Portumna, County Galway

Built in the second decade of the seventeenth century on the shores of Lough Derg, a short distance from Brackloon, Portumna Castle inhabits two worlds. This semi-fortified Jacobean house spans a middle ground between the late medieval castle and the country house of the eighteenth and nineteenth centuries. While still exhibiting some minor defensive features, its large windows opened out onto landscaped parkland and formal gardens as if in expectation of peace and stability rather than conflict.

Portumna's builder, Richard Burke, 4th Earl of Clanricarde likewise straddled two worlds. From their castle at Loughrea, the earliest earls resembled tribal warlords who ruled Clanricarde, the medieval territory at the centre of modern County Galway. Richard was a new type of earl and his upbringing at the English court and early years campaigning with his father in Ireland allowed him move easily between both worlds. Favoured by successive monarchs, he married in Court circles and spent most of his life in England. Nonetheless, he strove to maintain his pre-eminent position in Connacht, retained an intimate interest in his Galway property and tenants and remained Roman Catholic when it would have been more opportune to convert. His new mansion, which replaced Loughrea, asserted his family’s social and political primacy to the world through a combination of archaic and modern architectural forms.

The fourth earl died in England, worn down by his efforts to prevent an English Plantation of his native county. His descendants went through various vicissitudes over subsequent generations, with Oliver Cromwell’s son Henry at one stage being granted Portumna and, after its return, losing it again for their support of the defeated Catholic king, James II. The title and estates were only regained in the early 1700s after the payment of a considerable fine and the prospective heir agreeing to convert to Protestantism and to allow his two eldest sons be educated in that religion.

The family spent considerable time in England over the eighteenth and nineteenth centuries and only sporadically used the castle which, in their absence, was either tenanted or vacant.
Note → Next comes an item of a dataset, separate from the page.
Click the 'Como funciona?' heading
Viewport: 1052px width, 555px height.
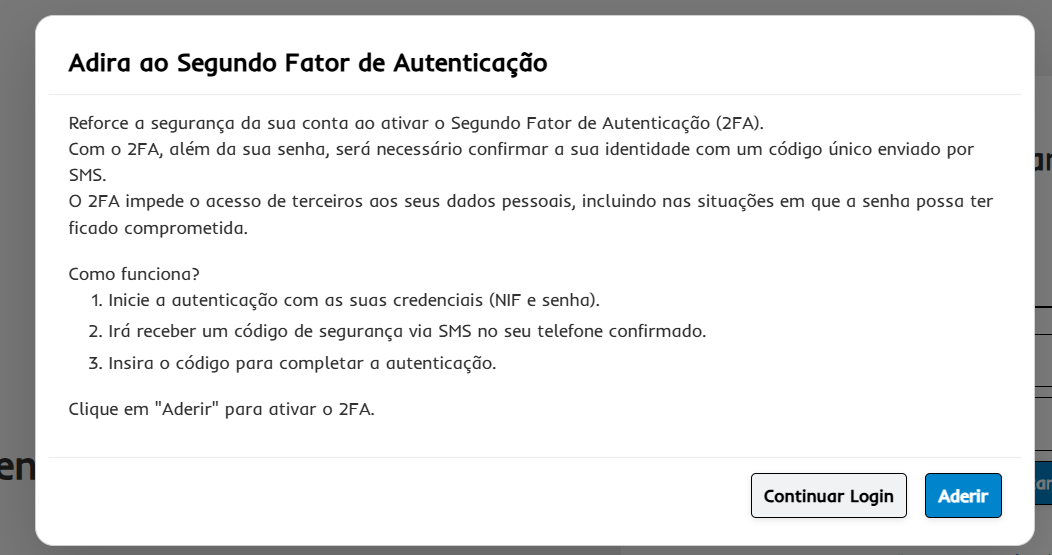point(134,273)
John, 11th Earl of Clanricarde only spent the last years of his life in Ireland prior to his death in 1782. His son Henry 1st Marquis and 12th Earl of Clanricarde ordered the castle refurbished in 1789. When he returned from England with his wife in 1794, they were met on the county border by a vast crowd, their horses taken from their carriages at Eyrecourt and twenty men dressed in white and silver and preceded by bands of musicians drew each vehicle for ten miles from there to Portumna Castle.

Various additions and alterations were made to the house and grounds over the late eighteenth and early nineteenth centuries but on the evening of Sunday 15th January 1826 the castle succumbed to fire. Allegedly caused by intoxicated servants, constabulary were deployed from surrounding towns and managed to save some of the family papers, plate and ancestral portraits but, after the roof caved in, little was left of the house other than the masonry walls.

The castle continued as a ruin while the family used nearby stables as a holiday home, until a new mansion was built nearby. Before it was completed, the last de Burgh Marquis and Earl of Clanricarde died in England in 1916 and much of their vast wealth and property, including Portumna, passed to Henry, 6th Earl of Harewood and his wife Mary, Princess Royal, only daughter of King George V and Queen Mary. The unfinished mansion was burned in 1921 and its stones later used in the construction of the town's Roman Catholic church.

In 1948 the State purchased the ruins of the fourth earl's castle and surrounding land.

Valued now as one of the most architecturally and historically important of Irish houses, initial restoration work on Portumna Castle, its gate lodges, gardens and surroundings began in the 1970s and continues to this day.